Johan Vande Lanotte hat jetzt offensichtlich die Wahrheit da gesucht, wo sie sich sprichwörtlich befindet: in der Mitte. Sein neuer Vorschlag ist nichts anderes als ein Mix aus den flämischen und den frankophonen Vorstellungen. Beide Seiten müssen jetzt abwägen, ob dieser Mix fair ist, ob entscheidende Forderungen und Schutzklauseln nicht verwässert werden.
Positiv, aber zurückhaltend
Poker oder Schwarzer Peter? Fest steht: die Flamen haben zunächst positiv auf den Kompromissvorschlag von Johan Vande Lanotte reagiert. Zumindest haben sie ihn nicht vom Tisch gefegt.

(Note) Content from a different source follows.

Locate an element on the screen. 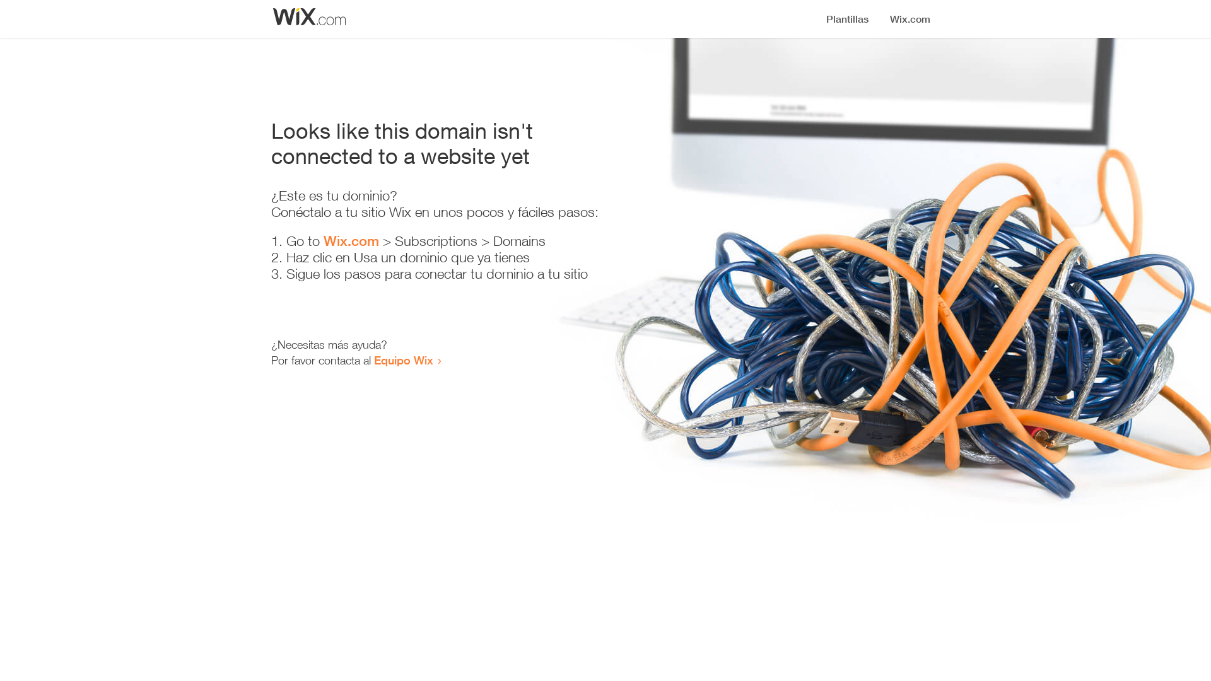 This screenshot has width=1211, height=681. 'Equipo Wix' is located at coordinates (402, 359).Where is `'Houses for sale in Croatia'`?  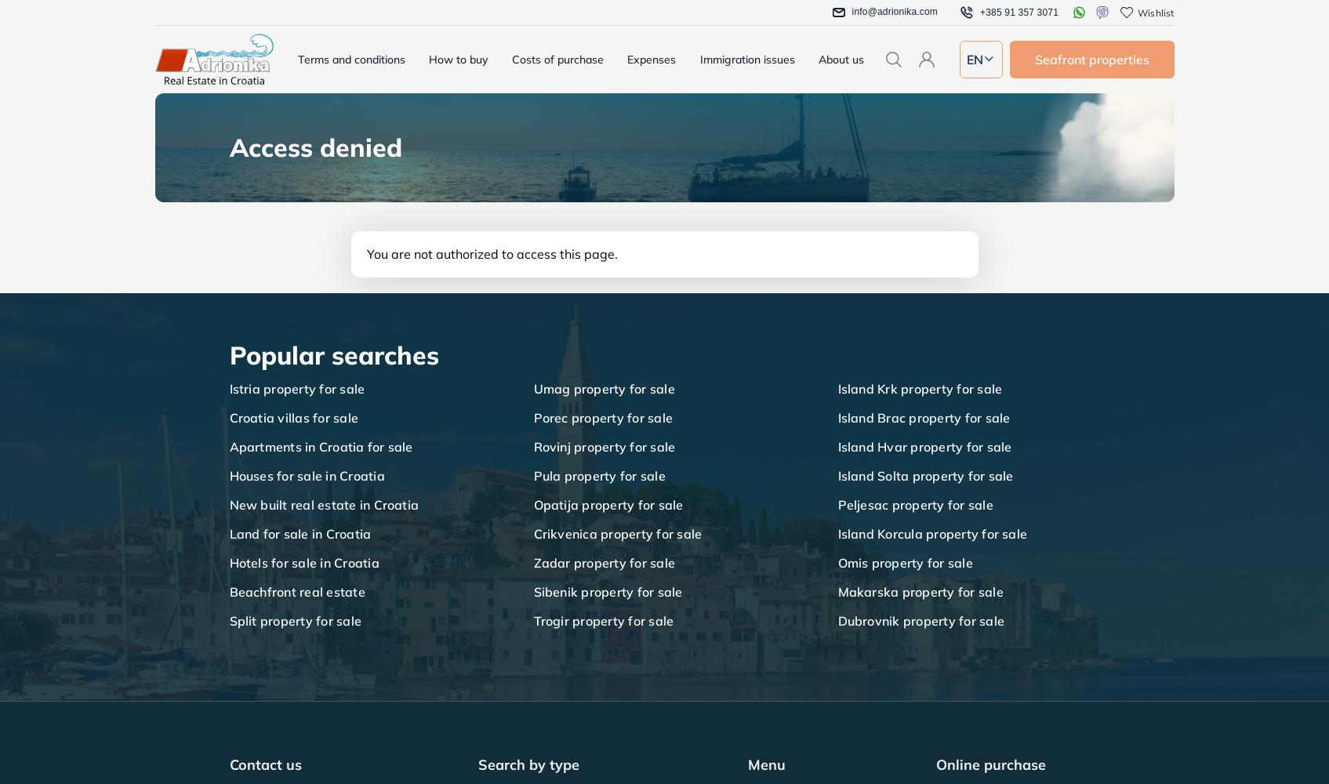
'Houses for sale in Croatia' is located at coordinates (306, 475).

Was heißt das jetzt? Zwei Möglichkeiten: Zum einen kann das ein taktischer Schritt sein. Man akzeptiert, in der Hoffnung, dass die Frankophonen den Entwurf abschießen. Die müssten dann mit dem Vorwurf leben, sechs Monate Arbeit in den Mülleimer befördert zu haben. Oder aber, die Flamen können tatsächlich mit dem Vorschlag leben. Und wenn dann auch die Frankophonen den Entwurf als Gesprächsgrundlage akzeptieren, dann wäre das der erste Hoffnungsschimmer seit Wochen, gar Monaten.
Das Treffen zwischen Vande Lanotte und den Frankophonen ist inzwischen vorbei. Und die Reaktion der Frankophonen passt genau ins Bild: stellvertretend für PS, CDH und ECOLO wird Sozialistenchef Elio Di Rupo mit den Worten zitiert, der Vande Lanotte-Vorschlag habe was für sich, sei nicht uninteressant. Wörtlich: "digne d'intérêt", also: Der Text ist es wert, dass man sich mal damit auseinandersetzt.
Unverbindlicher geht nicht: "Jaaaa, warum nicht... OK, das könnte man sich mal genauer angucken". Besser könnte man den allgemeinen Eiertanz nicht illustrieren.
Sechs Monate für die Katz?
Poker oder Schwarzer Peter? Entweder findet hier gerade eine wirkliche Annäherung statt zwischen beiden Seiten. Keiner von beiden darf dann naturgemäß zu euphorisch reagieren, um sich nicht gleich zu entblößen, die Pokerpartie wäre ja damit längst noch nicht vorbei.
Oder aber, man denkt "Nein!", will es aber nicht aussprechen, um eben nicht den Bürgern danach erklären zu müssen, warum man sechs Monate gebraucht hat, um am Ende doch die Brocken hinzuschmeißen.
Eins ist sicher: Endlos kann man sich nicht mit Unverbindlichkeiten über Wasser halten.
Johan Vande Lanotte jedenfalls scheint der Ansicht zu sein, über ausreichend neue Elemente zu verfügen, um dem König einen neuen Zwischenbericht vorzulegen. Im Anschluss will er gleich seine bilateralen Gespräche mit einzelnen Parteien oder Sprachgruppen fortsetzen. Poker oder Schwarzer Peter? Vielleicht heißt das Spiel auch einfach nur Russisch-Roulette.